同音与同源的关系,应该是近代训诂学最大的创获之一吧?不过我时常疑心运用太过了,比如从前读闻一多考证“高唐”一文,把“伏羲”“高唐”等等一大堆古代名词统统转为“葫芦”,真是看得我瞠目结舌、汗不敢出啊,呵呵。
还记得以前在书店看见过一本书叫《中华创世葫芦》,心里暗想,这书名儿真牛!
 回复 沙门 说:
同源字中音义关系,王国维曾有卓见:“凡雅俗、古今之名,同类之异名与夫异类之同名,其音与义恒相关”,《观堂集林》中多篇文章列举很多例子,可为确论。当然闻一多那样是过度联想了,这在内陆亚洲史上更多见了,我看余太山把西域古代地名族名也统统归结为四个古族的对音,也是瞠目结舌。
《同源字典》一书你有兴趣的话,真的建议你翻翻,确是好书。王力下了苦功的。
(2007-09-27 12:33:50)
沙门 ()   发表于   2007-09-27 10:57:41

汉语里舞、武、巫本出同源...

感兴趣。可否稍稍发挥一下?
偶读过一点甲骨文。甲骨文中“舞”字是一个张开双臂的人形,手臂下挂着两条分枝的飘带,“巫”是“十”字的每个端点上再加一个小横/竖,大概是与“卍”字有渊源的一种古老的神秘符号。“武”字未见。...
 回复 沙门 说:
沙门兄又击中我的要害了。这个观点其实并非我的发明,但你一说,我也想查证一下。你论同源字主要看字形,但实际上“同源字还有一个最重要的条件,就是读音相同或相近,而且必须以先秦古音为依据”(王力《同源字论》),这一点,有兴趣请参见此:http://www.blogbus.com/weizhoushiwang-logs/1325953.html
关于舞、武、巫三字,舞、巫两字同源是没有疑问的,说文:“巫,祝也。女能事无形,以舞降神者也。”王力列入《同源字典》,记录其上古音都为miua
关于“武”,陆宗达、王宁《训诂学的知识和应用》中认为此字上古文献有三个义项:舞蹈、征伐/战斗、步迹。第一、三个义项看来都与“舞”相关,甲骨文“武”并非“止戈”义,而是象人足迹。
又及,你说“巫”字与太阳符号有关,我完全赞同。不仅如此,从甲骨文来看,十天干中甲、戊、癸等字也都与这个符号有关。
(2007-09-26 19:46:57)
沙门 ()   发表于   2007-09-26 17:05:16

人类最早的舞蹈也是缘于宗教, 舞蹈是跳给神看的, 不是跳给人娱乐的.



建国以前, 甚至到现在不少藏区, 藏民唯一受教育的机会便是进入寺庙当僧人, 自是不会有大量的宗教以外的印刷品了.

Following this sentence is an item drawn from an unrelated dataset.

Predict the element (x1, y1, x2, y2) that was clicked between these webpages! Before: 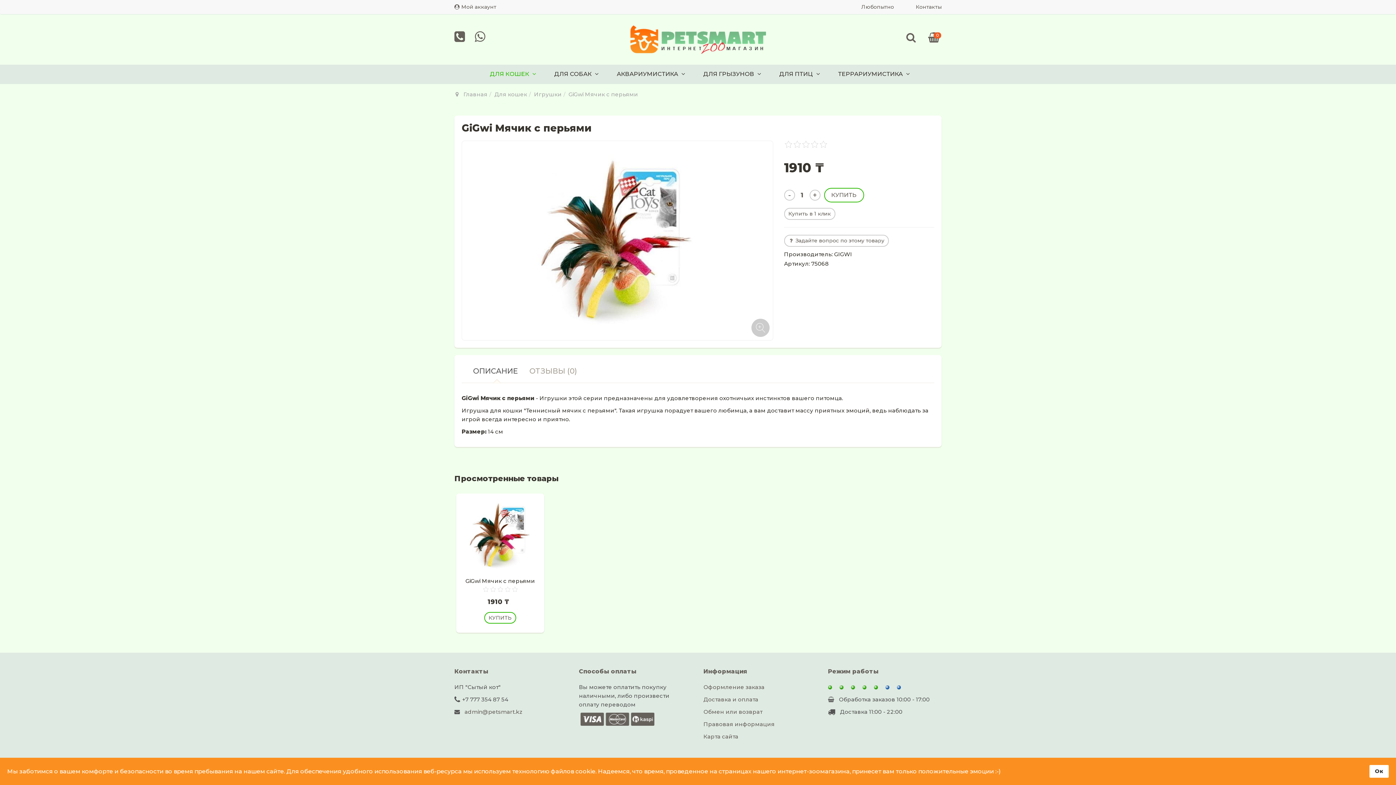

我一直觉得活字印刷的发明出现在中国是"奇迹", 甚至心存疑问. 因为汉字这种个字重复出现率较低文字, 在古代使用活字印刷的意义真的不大, 也不见得省了多少功夫.
 回复 风依 说:
活字印刷出现在中国倒并不是奇迹,有兴趣不妨参见钱存训著《中国纸和印刷文化史》。活字与制陶、印章等工艺密切相关,而这些古代中国一直是领先的。只是发明出活字后,汉字的特性及社会因素却使活字印刷无法成为主流,仍以雕版为主。
(2007-09-10 23:58:49)
风依 (http://blog.sina.com.cn/IrisFeng)   发表于   2007-09-10 23:23:05

茂哥在跳神篇章中论及舞蹈的起源,“汉语里舞、武、巫本出同源,《韩非子·五蠹》载舜“修教三年,执干戚舞,有苗乃服”,那种舞想来也类似阅兵式操练,殷商的“桑林之舞”据载是很恐怖的。”这是比较典型的舞蹈起源于宗教、巫术、战争操练的看法。除此以外,还有学说认为舞蹈缘于对动物或者大自然的模仿,起源于性爱活动。无论是哪一种观点,舞蹈的开始之初都离不开先民的农猎生活,舞蹈和其他人类活动一样,有着明确的现实意义,这种意义在生产力低下的社会都是指向促进生产的。

关于活字印刷为何没有在德格出现的推测,我赞同茂哥的观点。如果大规模印经的需要在历史上出现的话,那里的先人至少会想法办改进一下雕版的繁琐程序吧。

我觉得看你的文章很受益,你在文章中呈现了个人的思考过程,从观察到的现象,引出对现象的分析,给出自己的结论,佐以详实的史料,娓娓道来,毫无突兀质感。

archer ()   发表于   2007-09-09 21:40:19

抢个沙发!刚拜读了你前面3篇文章。